Top of EXCERPT PROVIDED

I’m sorry but I’m having a hard time looking at the problem differently. Would you propose to blend the “easy” and relatively straight areas, then make separate surfaces for the leading- and trailing edges? I think this was one of my iterations but I can’t remember now I’ve tried so many times.
But you are exactly right, to make a NetworkSrf work I blended the wing trailing edge curve to the quad of the fillet on the fuselage. I also made those blend curves from ExtractIsoCurve to omit the separate edges on the fuselage (I did DupEdge for all separate trimmed edges, then Join to make a continuous curve).
What is the continuity level between the blends/fillets and the wing and fuselage of the physical aircraft? I strongly doubt it is curvature continuity. It may be tangent continuity but I doubt it was even exactly tangent continuity.
Indeed, looking at some rare prototype pictures, it makes me think that sheet metal workers literally just “made it work”. However, as I’m intending to 3D print the model and scale it afterwards, I feel like all should be as smooth as possible..
Btw, I did copy the curves from the trimmed area at the fuselage, since the real one seemed like it has “position” continuity. So some form of line being distinguished should be okay.
First of all I was only addressing what happens at the trailing edge (TE). It does look like the the blend wraps around the leading edge.

Bottom of EXCERPT PROVIDED
Top of PROVIDED DATA

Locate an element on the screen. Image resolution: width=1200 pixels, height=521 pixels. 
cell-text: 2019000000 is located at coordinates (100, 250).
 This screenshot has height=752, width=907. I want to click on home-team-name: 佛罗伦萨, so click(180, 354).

Bottom of PROVIDED DATA

Edit the wing-fillet discussion from "But you are" up to and including "smooth as possible..", changing "sheet metal workers" to "fabricators". Draw only on the wing-fillet discussion when you respond.

But you are exactly right, to make a NetworkSrf work I blended the wing trailing edge curve to the quad of the fillet on the fuselage. I also made those blend curves from ExtractIsoCurve to omit the separate edges on the fuselage (I did DupEdge for all separate trimmed edges, then Join to make a continuous curve).
What is the continuity level between the blends/fillets and the wing and fuselage of the physical aircraft? I strongly doubt it is curvature continuity. It may be tangent continuity but I doubt it was even exactly tangent continuity.
Indeed, looking at some rare prototype pictures, it makes me think that fabricators literally just “made it work”. However, as I’m intending to 3D print the model and scale it afterwards, I feel like all should be as smooth as possible..